On April 15, 1986 and April 15, 1987, St. Luke’s filed its profit and loss statement and balance sheet for the taxable year 1985 and 1986 respectively.
Pursuant to a Letter of Authority (LOA) dated February 26, 1988, the BIR conducted an investigation to ascertain the tax liabilities of petitioner for said taxable years.

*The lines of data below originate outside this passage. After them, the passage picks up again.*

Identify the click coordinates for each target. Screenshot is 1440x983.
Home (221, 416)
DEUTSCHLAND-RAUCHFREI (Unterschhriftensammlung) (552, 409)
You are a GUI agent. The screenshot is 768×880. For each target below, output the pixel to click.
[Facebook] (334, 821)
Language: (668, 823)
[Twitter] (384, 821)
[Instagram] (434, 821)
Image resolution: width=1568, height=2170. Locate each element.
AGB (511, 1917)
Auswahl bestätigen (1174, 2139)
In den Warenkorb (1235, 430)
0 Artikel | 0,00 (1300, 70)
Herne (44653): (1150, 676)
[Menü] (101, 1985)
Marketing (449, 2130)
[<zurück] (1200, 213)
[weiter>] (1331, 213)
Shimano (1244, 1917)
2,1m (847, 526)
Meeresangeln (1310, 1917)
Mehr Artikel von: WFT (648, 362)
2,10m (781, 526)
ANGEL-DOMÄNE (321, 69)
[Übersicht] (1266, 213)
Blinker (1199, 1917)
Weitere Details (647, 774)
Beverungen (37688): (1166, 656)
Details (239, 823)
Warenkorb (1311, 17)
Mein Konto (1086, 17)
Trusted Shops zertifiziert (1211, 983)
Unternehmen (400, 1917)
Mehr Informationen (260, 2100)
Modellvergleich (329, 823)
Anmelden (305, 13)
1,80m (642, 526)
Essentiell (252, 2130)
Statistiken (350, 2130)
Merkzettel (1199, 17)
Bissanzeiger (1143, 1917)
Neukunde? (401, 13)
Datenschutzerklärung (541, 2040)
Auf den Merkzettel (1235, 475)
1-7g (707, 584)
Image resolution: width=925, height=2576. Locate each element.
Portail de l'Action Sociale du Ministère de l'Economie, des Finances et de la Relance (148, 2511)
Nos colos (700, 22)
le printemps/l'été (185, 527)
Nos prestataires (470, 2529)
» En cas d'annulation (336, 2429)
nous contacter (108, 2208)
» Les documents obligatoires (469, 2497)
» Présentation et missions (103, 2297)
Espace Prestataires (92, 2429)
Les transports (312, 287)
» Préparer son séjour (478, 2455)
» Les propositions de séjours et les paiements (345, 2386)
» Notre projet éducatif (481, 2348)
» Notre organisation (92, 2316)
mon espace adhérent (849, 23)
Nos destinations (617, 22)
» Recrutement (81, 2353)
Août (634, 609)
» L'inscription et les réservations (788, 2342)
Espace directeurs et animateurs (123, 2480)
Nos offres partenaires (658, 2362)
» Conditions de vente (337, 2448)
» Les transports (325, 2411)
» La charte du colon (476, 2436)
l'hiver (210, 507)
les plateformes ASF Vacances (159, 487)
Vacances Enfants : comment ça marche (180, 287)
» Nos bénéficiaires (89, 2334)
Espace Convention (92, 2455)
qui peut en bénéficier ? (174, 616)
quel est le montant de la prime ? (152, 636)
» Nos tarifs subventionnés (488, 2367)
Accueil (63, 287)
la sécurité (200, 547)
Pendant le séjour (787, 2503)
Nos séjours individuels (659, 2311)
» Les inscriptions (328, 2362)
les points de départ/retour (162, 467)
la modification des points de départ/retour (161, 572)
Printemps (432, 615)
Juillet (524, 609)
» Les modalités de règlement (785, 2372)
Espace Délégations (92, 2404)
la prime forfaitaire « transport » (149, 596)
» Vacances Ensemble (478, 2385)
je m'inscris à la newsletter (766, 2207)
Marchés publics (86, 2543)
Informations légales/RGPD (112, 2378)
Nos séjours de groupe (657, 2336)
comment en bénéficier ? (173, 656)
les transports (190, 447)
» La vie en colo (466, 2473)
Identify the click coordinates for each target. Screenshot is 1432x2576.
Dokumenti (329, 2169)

St. Luke’s executed a Waiver of the Defense of Prescription for the taxable year 1985.
On April 11, 1990, St. Luke’s received final assessment notices for 1985 and 1986 deficiency income tax and deficiency expanded withholding tax.
On May 25, 1990, St. Luke’s filed an administrative protest. The BIR, then, cancelled the 1985 and 1986 income tax deficiency, but affirmed the 1985 and 1986 withholding tax deficiency.
Thus, St. Luke’s filed this present Petition for Review.
Period to Assess
According to the then 268 and 269 of the Tax Code, the BIR had a period of 3 years, or 10 years in case of false or fraudulent return, after the last day prescribed by law for the filing of return to assess deficiency taxes from St. Luke’s.
As for the 10 year period of assessment to apply, the filing of false returns must be with intent to evade tax. As found by the Revenue Examiner, however, there was no showing that St. Luke’s filed a false Annual Returns for withholding taxes nor was there intention to evade tax. Hence, the BIR had only until April 15, 1989 and April 15, 1990, respectively, to assess petitioner.
Since the assessments were received by St. Luke’s beyond April 15, 1990, the BIR’s right to assess it has already prescribed, regardless of the execution of a Waiver of Defense of Prescription .
Requisites for a Valid Waiver of Statute of Limitations
A valid waiver of the statute of limitations under paragraphs (b) and (d) of Section 223 of the Tax Code of 1977, as amended, must be:
(1) in writing;

(2) agreed by both the Commissioner and the taxpayer;
(3) before the expiration of the ordinary prescriptive periods of assessment and collection; and

(4) for a definitive period beyond the ordinary prescriptive periods for assessment and collection. The period agreed upon can still be extended by subsequent written agreement, provided that it is executed prior to the expiration of the first period agreed upon.
Here, the waiver shows that it was executed after the expiration of the ordinary prescriptive periods for assessment and collection; and did not state a definite period beyond the ordinary prescriptive periods for assessment and collection.
For the purpose of safeguarding taxpayers from any unreasonable examination, our tax law provides a statute of limitations in the collection of taxes. Thus, the law on prescription, being a remedial measure, should be liberally construed in order to afford such protection. As a corollary, the exceptions to the law on prescription should perforce be strictly construed.3
Here, the respondent CIR did not strictly comply with the requisites for a valid waiver, hence it is declared invalid and without effect.